Other examples of double dipping include duplicate transactions between meals and per diem allowances or mileage and company vehicles or rental cars. Oringel noted those are all things that can be identified with data analytics that are very difficult for an individual approver to see on a single expense report. He cautioned that it is not that the approver is not doing a good or prudent job, “but typically, when you’re tasked with approving an employee’s expense report, what we have is just their single report in front of us. It’s difficult to recall who would have submitted a report one or two months ago, and it’s very possible that somebody submitted an airplane ticket when the ticket was purchased, and then six weeks later when they took the trip, that air expense could be reported a second time.”

==========

### What you will do:
Print the passage on double dipping in expense reports word for word, in full.

==========

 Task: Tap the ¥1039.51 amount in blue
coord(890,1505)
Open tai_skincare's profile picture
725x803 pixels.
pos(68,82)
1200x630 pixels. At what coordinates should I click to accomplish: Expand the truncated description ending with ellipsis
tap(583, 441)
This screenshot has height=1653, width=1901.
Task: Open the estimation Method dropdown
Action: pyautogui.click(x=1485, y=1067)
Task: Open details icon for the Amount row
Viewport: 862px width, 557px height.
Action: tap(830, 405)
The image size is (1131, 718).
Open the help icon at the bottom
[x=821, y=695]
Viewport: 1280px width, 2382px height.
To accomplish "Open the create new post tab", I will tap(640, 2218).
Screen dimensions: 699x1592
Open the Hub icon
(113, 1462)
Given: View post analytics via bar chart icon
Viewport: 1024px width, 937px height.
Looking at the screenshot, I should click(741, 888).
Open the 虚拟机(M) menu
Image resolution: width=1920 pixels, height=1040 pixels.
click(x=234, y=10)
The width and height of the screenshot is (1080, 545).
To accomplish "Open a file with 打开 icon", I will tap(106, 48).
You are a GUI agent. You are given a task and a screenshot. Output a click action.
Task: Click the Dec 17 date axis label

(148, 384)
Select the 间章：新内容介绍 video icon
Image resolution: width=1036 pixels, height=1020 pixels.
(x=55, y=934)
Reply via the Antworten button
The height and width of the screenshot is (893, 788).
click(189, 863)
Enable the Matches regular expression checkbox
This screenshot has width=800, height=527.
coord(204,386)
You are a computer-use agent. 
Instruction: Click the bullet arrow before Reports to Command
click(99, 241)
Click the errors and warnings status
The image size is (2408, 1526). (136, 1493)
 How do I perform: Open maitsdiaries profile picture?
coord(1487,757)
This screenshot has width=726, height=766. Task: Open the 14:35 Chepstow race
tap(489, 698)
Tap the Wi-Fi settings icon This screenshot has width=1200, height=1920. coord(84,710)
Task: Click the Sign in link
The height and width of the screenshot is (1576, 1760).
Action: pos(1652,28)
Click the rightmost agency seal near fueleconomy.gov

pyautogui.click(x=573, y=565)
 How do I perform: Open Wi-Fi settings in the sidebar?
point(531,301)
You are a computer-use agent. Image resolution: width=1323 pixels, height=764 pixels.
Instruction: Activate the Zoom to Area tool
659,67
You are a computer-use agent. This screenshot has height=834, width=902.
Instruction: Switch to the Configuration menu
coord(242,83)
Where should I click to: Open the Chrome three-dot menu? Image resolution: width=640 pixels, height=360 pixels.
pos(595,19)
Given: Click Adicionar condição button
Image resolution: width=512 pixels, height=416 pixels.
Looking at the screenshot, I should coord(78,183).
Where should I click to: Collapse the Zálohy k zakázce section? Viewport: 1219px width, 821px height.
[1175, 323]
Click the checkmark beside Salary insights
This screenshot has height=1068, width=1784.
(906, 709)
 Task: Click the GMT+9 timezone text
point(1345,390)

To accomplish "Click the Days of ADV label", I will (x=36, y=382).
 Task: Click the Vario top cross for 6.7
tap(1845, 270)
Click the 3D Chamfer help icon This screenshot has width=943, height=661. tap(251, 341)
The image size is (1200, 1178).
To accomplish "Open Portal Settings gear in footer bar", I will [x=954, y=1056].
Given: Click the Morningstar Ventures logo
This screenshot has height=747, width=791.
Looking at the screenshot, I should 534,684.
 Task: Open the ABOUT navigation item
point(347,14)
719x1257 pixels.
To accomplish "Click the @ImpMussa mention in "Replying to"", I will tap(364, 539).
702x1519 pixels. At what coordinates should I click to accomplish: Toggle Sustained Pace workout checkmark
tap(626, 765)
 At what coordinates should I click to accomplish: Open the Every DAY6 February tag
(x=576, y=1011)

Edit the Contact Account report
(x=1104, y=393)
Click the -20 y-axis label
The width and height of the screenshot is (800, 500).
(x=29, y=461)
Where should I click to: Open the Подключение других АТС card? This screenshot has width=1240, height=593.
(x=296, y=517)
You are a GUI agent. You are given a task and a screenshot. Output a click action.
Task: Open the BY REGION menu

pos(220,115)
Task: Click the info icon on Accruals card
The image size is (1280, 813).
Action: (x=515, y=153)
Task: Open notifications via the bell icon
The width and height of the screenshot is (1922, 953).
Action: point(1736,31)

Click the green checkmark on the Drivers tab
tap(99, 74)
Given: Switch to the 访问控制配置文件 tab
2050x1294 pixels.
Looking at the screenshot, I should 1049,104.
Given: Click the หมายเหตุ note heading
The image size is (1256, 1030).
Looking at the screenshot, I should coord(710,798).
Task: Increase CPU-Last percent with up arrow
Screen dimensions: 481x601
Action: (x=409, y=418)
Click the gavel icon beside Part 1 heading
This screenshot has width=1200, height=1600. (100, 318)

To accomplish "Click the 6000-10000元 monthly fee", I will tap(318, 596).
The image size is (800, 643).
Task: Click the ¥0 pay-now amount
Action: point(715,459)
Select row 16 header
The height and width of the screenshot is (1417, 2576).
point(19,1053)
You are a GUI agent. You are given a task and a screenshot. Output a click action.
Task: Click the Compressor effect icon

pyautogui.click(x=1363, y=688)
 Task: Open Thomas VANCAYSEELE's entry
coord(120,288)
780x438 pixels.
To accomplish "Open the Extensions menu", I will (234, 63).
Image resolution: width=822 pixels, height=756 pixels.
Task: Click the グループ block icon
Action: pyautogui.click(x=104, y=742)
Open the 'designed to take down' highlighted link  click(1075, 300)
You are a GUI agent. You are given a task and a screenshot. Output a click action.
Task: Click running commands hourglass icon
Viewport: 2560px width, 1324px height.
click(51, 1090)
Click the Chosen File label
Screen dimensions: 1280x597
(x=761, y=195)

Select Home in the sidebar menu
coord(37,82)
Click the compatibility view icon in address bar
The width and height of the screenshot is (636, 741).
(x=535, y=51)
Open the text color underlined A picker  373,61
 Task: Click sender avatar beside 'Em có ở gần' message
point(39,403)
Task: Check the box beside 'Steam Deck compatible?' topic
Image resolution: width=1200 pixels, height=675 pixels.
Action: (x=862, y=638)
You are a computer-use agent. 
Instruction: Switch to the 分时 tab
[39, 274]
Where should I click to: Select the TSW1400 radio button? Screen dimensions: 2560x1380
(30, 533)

==========

### Task output:
Other examples of double dipping include duplicate transactions between meals and per diem allowances or mileage and company vehicles or rental cars. Oringel noted those are all things that can be identified with data analytics that are very difficult for an individual approver to see on a single expense report. He cautioned that it is not that the approver is not doing a good or prudent job, “but typically, when you’re tasked with approving an employee’s expense report, what we have is just their single report in front of us. It’s difficult to recall who would have submitted a report one or two months ago, and it’s very possible that somebody submitted an airplane ticket when the ticket was purchased, and then six weeks later when they took the trip, that air expense could be reported a second time.”